* _READING TEXT_

--*--

Vulvovaginal Candidiasis (Yeast Infection)

Obstetrics & Gynecology

Description

Vulvovaginal candidiasis is an over-growth of Candida yeasts—classically Candida albicans but increasingly C. glabrata and other non-albicans species—in the vagina and vulva. The organisms, which are normal commensals in up to 30 % of asymptomatic individuals, proliferate when local or systemic host defenses are perturbed, producing an inflammatory vaginitis characterized by itching, burning, and curdy discharge. By age 50, roughly 70 – 75 % of women experience at least one symptomatic episode, and 5 – 8 % develop the chronic, “recurrent” form defined by four or more episodes in a year.

Symptoms

Hallmarks are intense vulvar pruritus, burning, soreness, and external dysuria. Examination reveals vulvar erythema, edema, fissures, and adherent thick “cottage-cheese” discharge without strong odor. Dyspareunia and labial excoriations are common. Fever, pelvic pain, or foul, thin, fishy discharge suggest an alternative or concomitant diagnosis.

Risk Factors

Recent broad-spectrum antibiotics, combined oral contraceptives or hormone-replacement therapy, pregnancy, poorly controlled diabetes, high-dose corticosteroids, HIV infection or other immunodeficiency, tight occlusive clothing, repeated intravaginal douching, high-sugar diets, and genetic polymorphisms in the DECTIN-1 and CARD9 innate-immunity pathways heighten susceptibility. Long-term SGLT2-inhibitor therapy and frequent sexual intercourse with lubricants that raise vaginal pH are emerging contributors.

--*--

* _PARTS OF THE EXERCISE_
1. Copy the passage on vulvovaginal candidiasis word for word, from "Hallmarks are intense" up to and including "are emerging contributors.".
2. Resume the passage on vulvovaginal candidiasis from where it stops.

Stored data entries:
--*--

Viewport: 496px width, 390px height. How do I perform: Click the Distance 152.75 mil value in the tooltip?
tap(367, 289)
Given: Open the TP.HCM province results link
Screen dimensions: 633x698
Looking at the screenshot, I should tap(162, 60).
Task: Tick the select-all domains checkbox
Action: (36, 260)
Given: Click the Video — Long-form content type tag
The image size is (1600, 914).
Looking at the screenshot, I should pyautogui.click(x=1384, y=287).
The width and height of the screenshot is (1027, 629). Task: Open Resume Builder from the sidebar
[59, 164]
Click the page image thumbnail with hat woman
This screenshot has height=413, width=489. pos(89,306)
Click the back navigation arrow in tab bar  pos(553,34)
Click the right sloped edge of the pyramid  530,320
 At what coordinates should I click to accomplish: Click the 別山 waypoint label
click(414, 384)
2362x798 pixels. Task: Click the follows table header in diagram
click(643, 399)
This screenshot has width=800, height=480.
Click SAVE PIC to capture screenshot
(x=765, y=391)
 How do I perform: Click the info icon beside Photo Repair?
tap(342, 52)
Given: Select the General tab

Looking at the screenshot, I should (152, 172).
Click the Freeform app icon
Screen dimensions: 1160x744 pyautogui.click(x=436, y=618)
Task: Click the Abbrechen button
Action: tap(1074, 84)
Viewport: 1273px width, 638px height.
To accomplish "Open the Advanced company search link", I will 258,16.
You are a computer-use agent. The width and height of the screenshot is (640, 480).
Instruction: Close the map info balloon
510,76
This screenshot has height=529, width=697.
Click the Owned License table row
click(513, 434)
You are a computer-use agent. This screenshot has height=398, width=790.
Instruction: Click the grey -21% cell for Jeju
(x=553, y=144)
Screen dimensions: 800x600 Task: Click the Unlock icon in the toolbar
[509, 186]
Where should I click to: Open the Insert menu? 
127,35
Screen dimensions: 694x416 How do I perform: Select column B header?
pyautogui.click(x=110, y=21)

--*--

* _ANSWERS TO THE PROBLEMS_
1.
Hallmarks are intense vulvar pruritus, burning, soreness, and external dysuria. Examination reveals vulvar erythema, edema, fissures, and adherent thick “cottage-cheese” discharge without strong odor. Dyspareunia and labial excoriations are common. Fever, pelvic pain, or foul, thin, fishy discharge suggest an alternative or concomitant diagnosis.

Risk Factors

Recent broad-spectrum antibiotics, combined oral contraceptives or hormone-replacement therapy, pregnancy, poorly controlled diabetes, high-dose corticosteroids, HIV infection or other immunodeficiency, tight occlusive clothing, repeated intravaginal douching, high-sugar diets, and genetic polymorphisms in the DECTIN-1 and CARD9 innate-immunity pathways heighten susceptibility. Long-term SGLT2-inhibitor therapy and frequent sexual intercourse with lubricants that raise vaginal pH are emerging contributors.

2.
Diagnosis

Diagnosis is confirmed, not presumed. Office microscopy of vaginal discharge mixed with 10 % KOH demonstrates budding yeasts or pseudohyphae. Vaginal pH remains ≤ 4.5, distinguishing candidiasis from bacterial vaginosis and trichomoniasis. In recurrent, complicated, or non-responsive cases, a fungal culture or PCR that identifies species and antifungal susceptibility is essential. Routine empiric treatment without testing risks missing mimics such as Desquamative inflammatory vaginitis or HSV-related vulvitis.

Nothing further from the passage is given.